Huygens trajectory spot on
Early on Christmas Day 2004, the Cassini mothership flawlessly released ESA’s Huygens probe. But how do we know that it is on the right course and how accurately can we tell?
Since Huygens has no propulsion system of its own, it had to be put on course for its descent before it was released.
As planned, a fine tuning of the Cassini trajectory took place on 22 December to place Huygens on its nominal entry trajectory.
While Huygens will remain on this trajectory until it plunges into Titan’s atmosphere on 14 January, the Cassini orbiter performed a deflection manoeuvre on 28 December to avoid crashing onto the moon.
Huygens is scheduled to reach Titan’s upper atmosphere at about 10:06 CET on 14 January, entering the atmosphere at a relatively steep angle of 65° and a velocity of about six kilometres per second.

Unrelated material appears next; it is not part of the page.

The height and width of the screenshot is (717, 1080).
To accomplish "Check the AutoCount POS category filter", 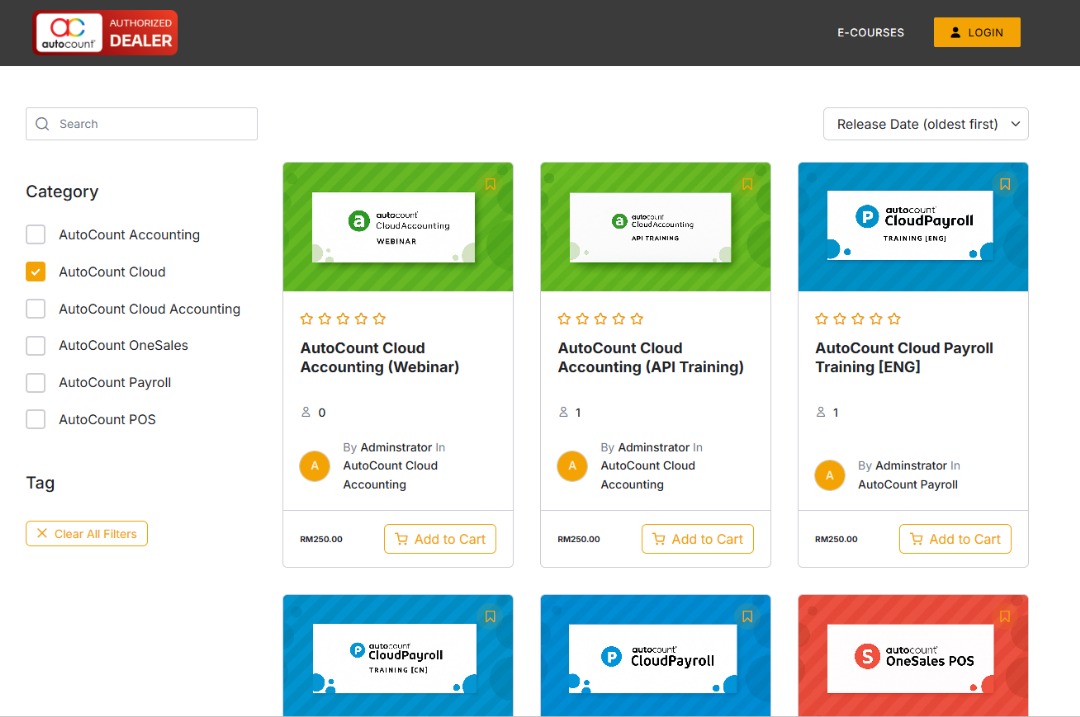I will coord(36,420).
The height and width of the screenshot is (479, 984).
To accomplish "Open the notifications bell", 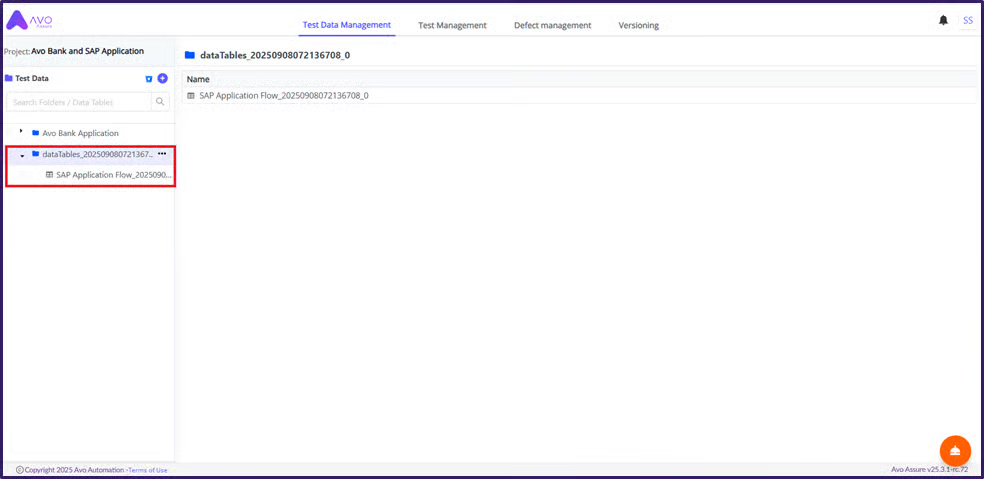I will (943, 21).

The fine-tuning manoeuvre, called 'Targeting Clean-up', was critical: if the entry angle is too steep, the probe could overheat and burn up in the atmosphere; if the angle is too shallow, the probe might skim like a pebble on the surface of a lake and miss its target.
After the probe’s separation from Cassini, telemetry data were collected by NASA’s Deep Space Network stations in Madrid, Spain, and Goldstone, California. From these data confirming the release, we know the speed after release, and that the probe is spinning as planned to keep stable. Images from Cassini’s cameras showing the probe drifting away were taken on 25-27 December.
Although only a few pixels across, these images taken at different distances between the probe and the orbiter helped navigators to reconstruct the probe's trajectory. Using the backdrop of known stars, and pinpointing Huygens’s position relative to Cassini, the probe’s trajectory was reconstructed using radio and optical navigation techniques.
This information is important to help establish the required geometry between the probe and the orbiter for radio communications during the probe descent on 14 January. It also shows that the probe and Cassini are well within the predicted trajectory accuracy.
In fact, the accuracy of the probe trajectory is better than expected. The angle of entry was allowed to be within 3° either side of 65°. The image showed that the accuracy is now between +/- 0.8°, due to Huygens having exactly the right spin at separation.
Jean-Pierre Lebreton, ESA’s Huygens Mission Manager said: “We know now that Huygens is going to hit Titan’s upper atmosphere with a high precision. We are using this latest information to update our Huygens trajectory prediction. However, we still can’t say precisely where Huygens is going to impact on the surface as the touchdown longitude will be most influenced by the drift of the parachute caused by the wind. This may be as large as 300-400 kilometres eastwards.”